There was another fine example of The Pareto Distribution, aka the 80/20 rule in the newspapers today:

Investors took a dismal 15 per cent cut in UK dividends on the chin last year, a survey by Capita Registrars shows. The figures, from Exchange Data International, reveal that £57 billion was paid out by [UK] companies- £10 billion less than 2008. The news will hit shareholders hard, as receiving and reinvesting dividends is by far their biggest source of return in the long term.

That £57 billion is paid out after corporation tax, so the pre-tax equivalent is about £79 billion. Conversely, total wages and salaries in the UK appear to be about £640 billion (pre tax); of which three-quarters were paid in the private sector = £480 billion. So that's more like 14/86 than 20/80, but a lot of the salaries paid out to senior managers are more like dividends (i.e. profit share) than reward for hours worked, so it's not far off 80/20.
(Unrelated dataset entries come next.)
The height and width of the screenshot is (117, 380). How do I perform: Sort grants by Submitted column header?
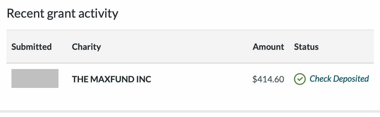click(32, 47)
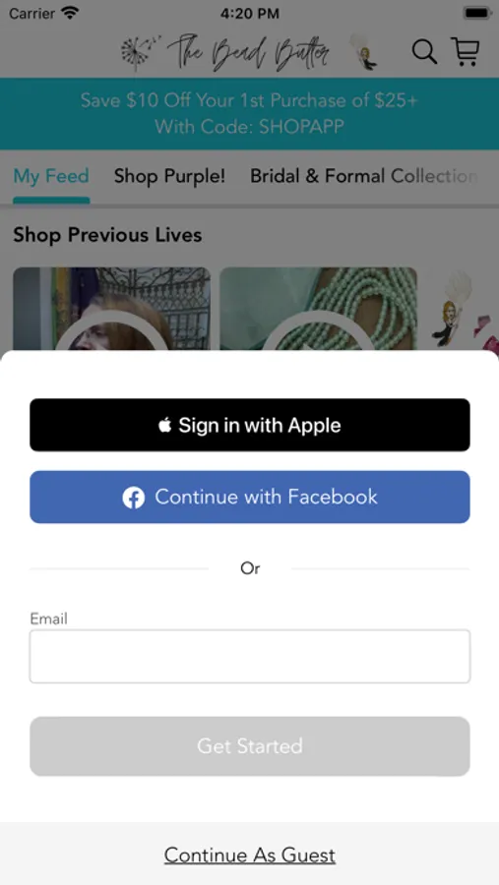Open the first previous live video thumbnail
Viewport: 499px width, 885px height.
112,309
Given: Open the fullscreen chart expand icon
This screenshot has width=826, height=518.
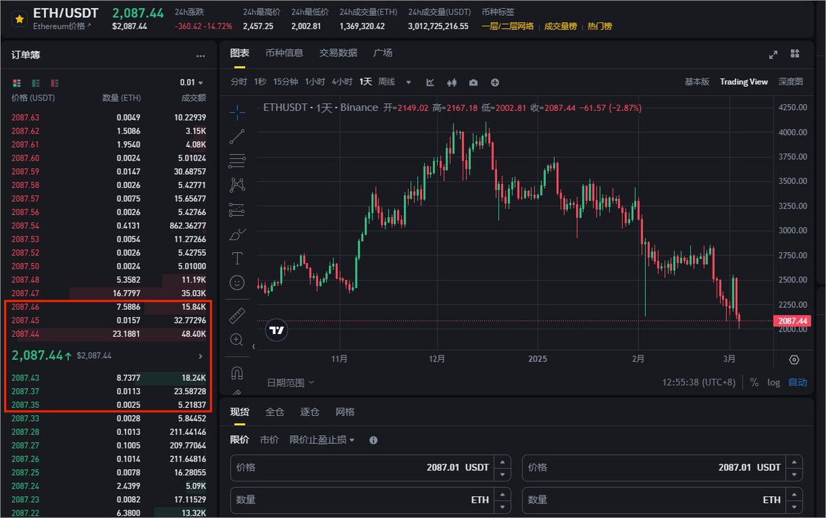Looking at the screenshot, I should click(x=773, y=54).
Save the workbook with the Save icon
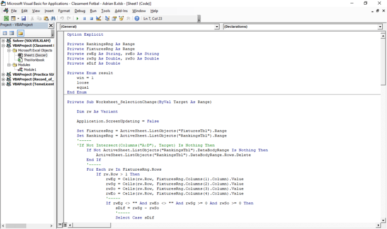Viewport: 387px width, 229px height. [24, 18]
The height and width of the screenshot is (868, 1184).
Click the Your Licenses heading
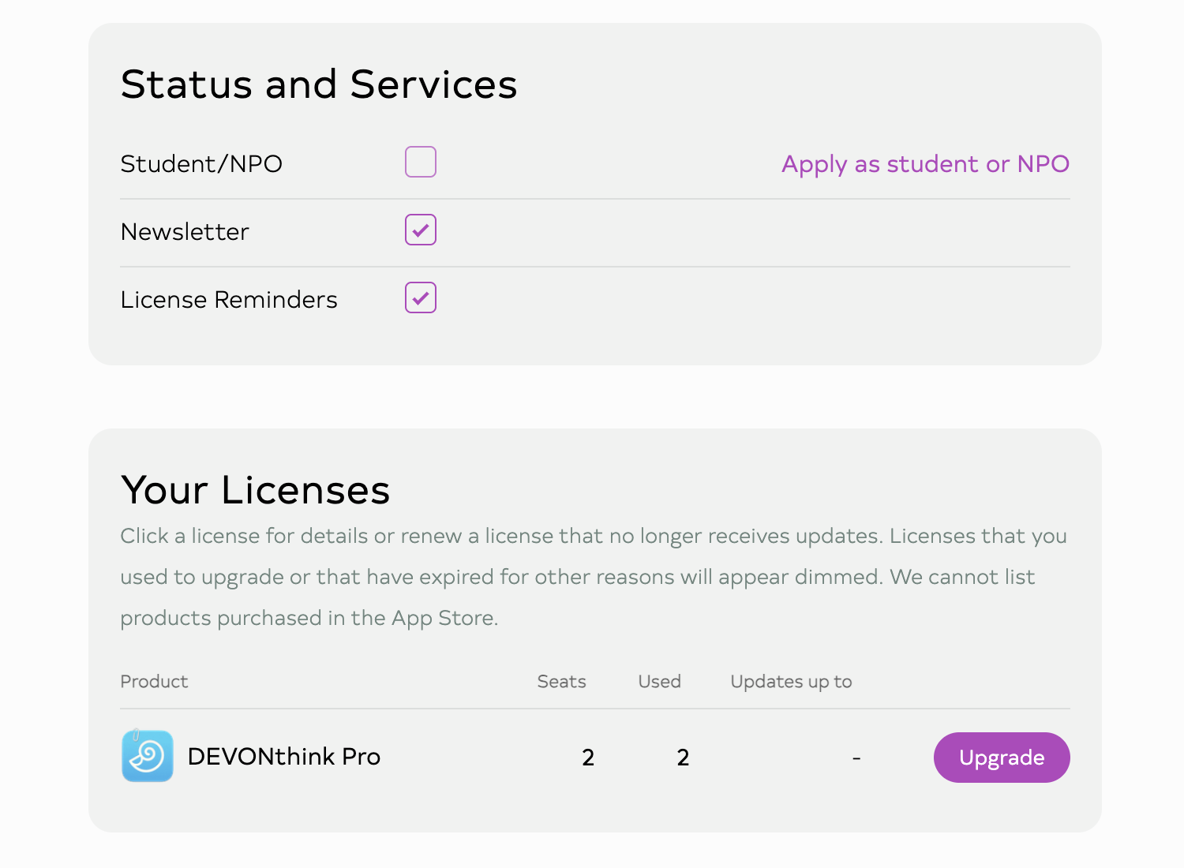point(255,490)
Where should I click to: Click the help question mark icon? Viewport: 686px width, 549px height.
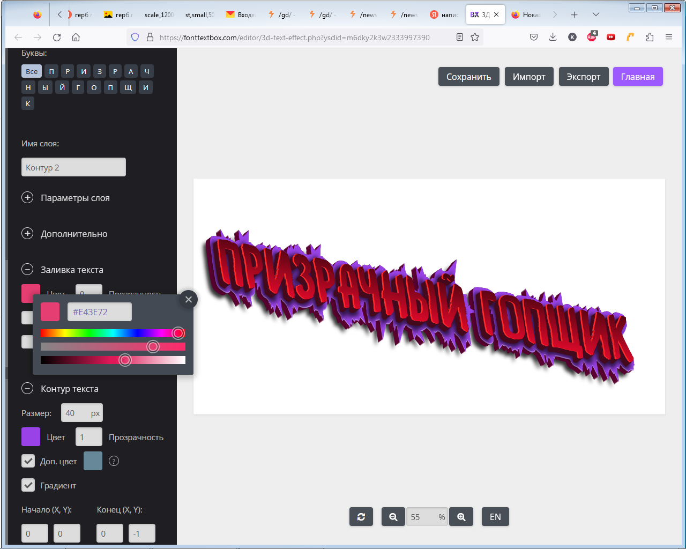[114, 461]
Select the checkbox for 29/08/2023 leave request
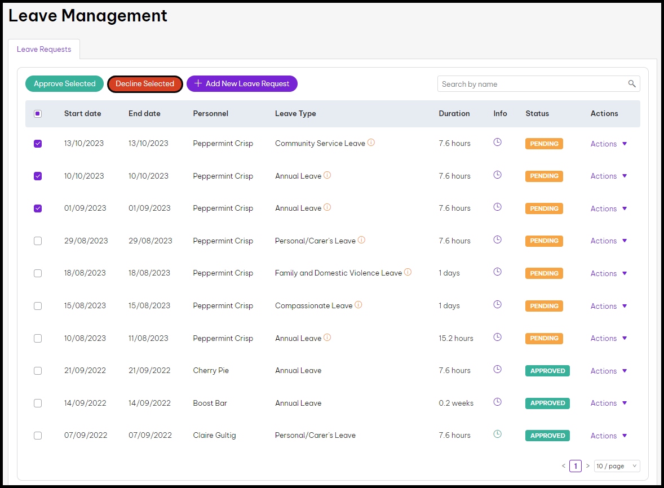Screen dimensions: 664x488 tap(38, 241)
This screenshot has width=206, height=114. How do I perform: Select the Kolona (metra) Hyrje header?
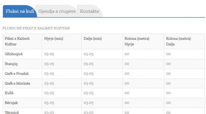point(137,41)
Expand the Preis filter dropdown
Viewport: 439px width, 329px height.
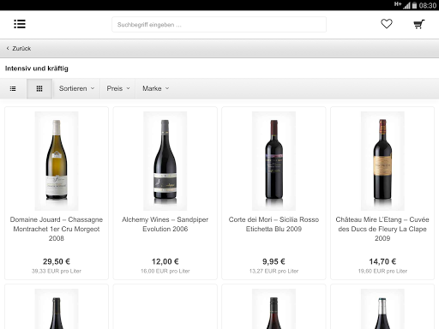click(118, 88)
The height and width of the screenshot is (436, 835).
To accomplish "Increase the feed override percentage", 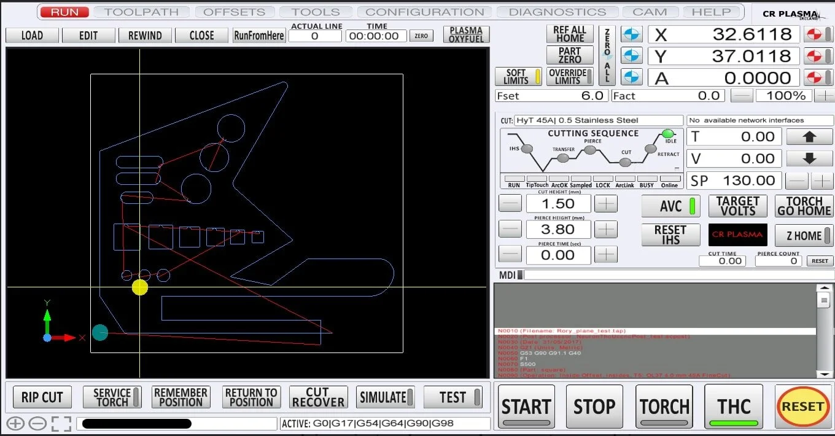I will [826, 95].
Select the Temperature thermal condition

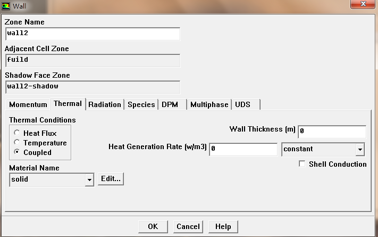(x=18, y=143)
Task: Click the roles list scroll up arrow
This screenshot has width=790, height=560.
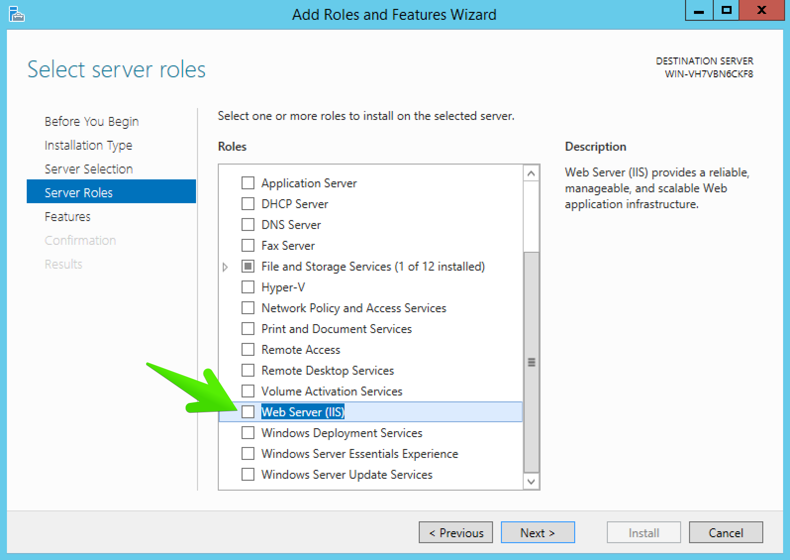Action: [531, 173]
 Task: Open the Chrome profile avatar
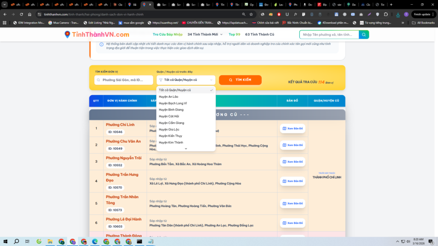[406, 14]

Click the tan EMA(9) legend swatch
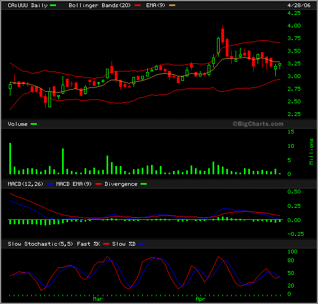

Furthermore, "Almost half (47 per cent) of all dividends were paid by the Big Five - BP, Shell, HSBC, Vodafone and GlaxoSmith-Kline", so I wouldn't be surprised if eighty per cent of dividends were paid out by the biggest one-fifth of companies as well.

4 comments:

James Higham said...

about £640 billion

I wouldn't mind a miniscule portion of that.

TheFatBigot said...

In addition to Corporation Tax having been paid prior to the dividend being doled out, the dividend itself is taxable in the hands of the recipient. How this plays-out in terms of total tax paid depends, of course, on the position of the recipient. But it does make me ask whether it is right to compare the notional value of dividends pre-CT with the pre-IT & NI value of wages and salaries, seems a bit apple-and-orangeish to me.

I suppose it all depends whether there is a point to the exercise other than finding a way to find a 20-80 pattern.

Mark Wadsworth said...

TFB: "In addition to Corporation Tax having been paid prior to the dividend being doled out, the dividend itself is taxable in the hands of the recipient."

a) The overall tax burden on employees is higher than on corporate profits.
b) Only higher rate taxpayers (the highest income tenth) pay further tax on dividends.

There is no 'point' to the exercise. It is just to point out when people slag off 'the shareholders', that their overall share of the spoils is not unduly high.

Lola said...

There's another pattern that I treasure. Set out in General Horrock's memoirs. He says, 'That in any squad of ten men there are two who lead, seven that follow, and one that'd rather be somewhere else completely different'. He goes on to say that the two leaders generally become casualties, but that after replacements are found the same pattern repeasserts itself.

Look aroud you 'co-workers' (yuk). Horrocks is right isn't he?